A Competitive Comparison of Multi-parameter Stacking Approaches

In literature four multi-parameter stacking approaches can be found that stack along midpoint and offset direction: multifocusing, common-reflection-surface (CRS), implicit CRS and non-hyperbolic CRS. In recent years some comparisons were published. However, in these works some methods were missing and conflicting dips, mostly caused by diffractions, were not considered. Diffractions are of higher-order and therefore benefit the most from these methods. Schwarz et al. introduced a new parametrization for CRS-type stacking operators in terms of time and slowness shifts.

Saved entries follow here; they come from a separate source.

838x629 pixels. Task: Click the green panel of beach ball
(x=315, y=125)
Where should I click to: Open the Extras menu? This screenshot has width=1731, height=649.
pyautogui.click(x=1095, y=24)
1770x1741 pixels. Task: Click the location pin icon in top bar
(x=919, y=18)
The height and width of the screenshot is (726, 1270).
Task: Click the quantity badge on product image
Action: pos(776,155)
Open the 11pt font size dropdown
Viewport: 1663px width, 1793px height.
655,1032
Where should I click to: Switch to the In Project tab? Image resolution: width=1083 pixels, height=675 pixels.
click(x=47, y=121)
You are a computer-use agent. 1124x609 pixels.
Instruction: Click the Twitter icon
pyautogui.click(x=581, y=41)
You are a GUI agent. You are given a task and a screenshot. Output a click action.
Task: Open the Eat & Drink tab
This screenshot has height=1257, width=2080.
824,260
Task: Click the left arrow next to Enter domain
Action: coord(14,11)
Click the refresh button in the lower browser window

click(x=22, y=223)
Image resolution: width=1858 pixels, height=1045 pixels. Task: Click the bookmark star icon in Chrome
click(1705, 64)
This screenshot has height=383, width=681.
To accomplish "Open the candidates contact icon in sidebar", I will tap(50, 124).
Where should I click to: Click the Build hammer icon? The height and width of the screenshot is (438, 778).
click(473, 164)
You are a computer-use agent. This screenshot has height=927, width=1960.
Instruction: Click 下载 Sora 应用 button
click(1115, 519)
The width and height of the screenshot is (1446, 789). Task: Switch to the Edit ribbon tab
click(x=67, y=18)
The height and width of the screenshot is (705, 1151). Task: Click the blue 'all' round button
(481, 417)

They found, that multifocusing utilizes a time shift to account for overburden heterogeneity, while the common-reflection-surface based methods adopt slowness shifts. For a fair comparison we transform all operators in both representations and discuss their performance on an industrial field data set. The focus is on diffractions since they benefit the most from non hyperbolic operators. The required attributes are estimated via differential evolution, a global optimization technique. The non-hyperbolic CRS needs almost the same computation time as the standard CRS while achieving the same quality as multifocusing and implicit CRS which need more computational time. The improvements of non-hyperbolic CRS with respect to CRS are mainly visible for diffractions. A diffraction separation clearly shows improved results for the non-hyperbolic CRS.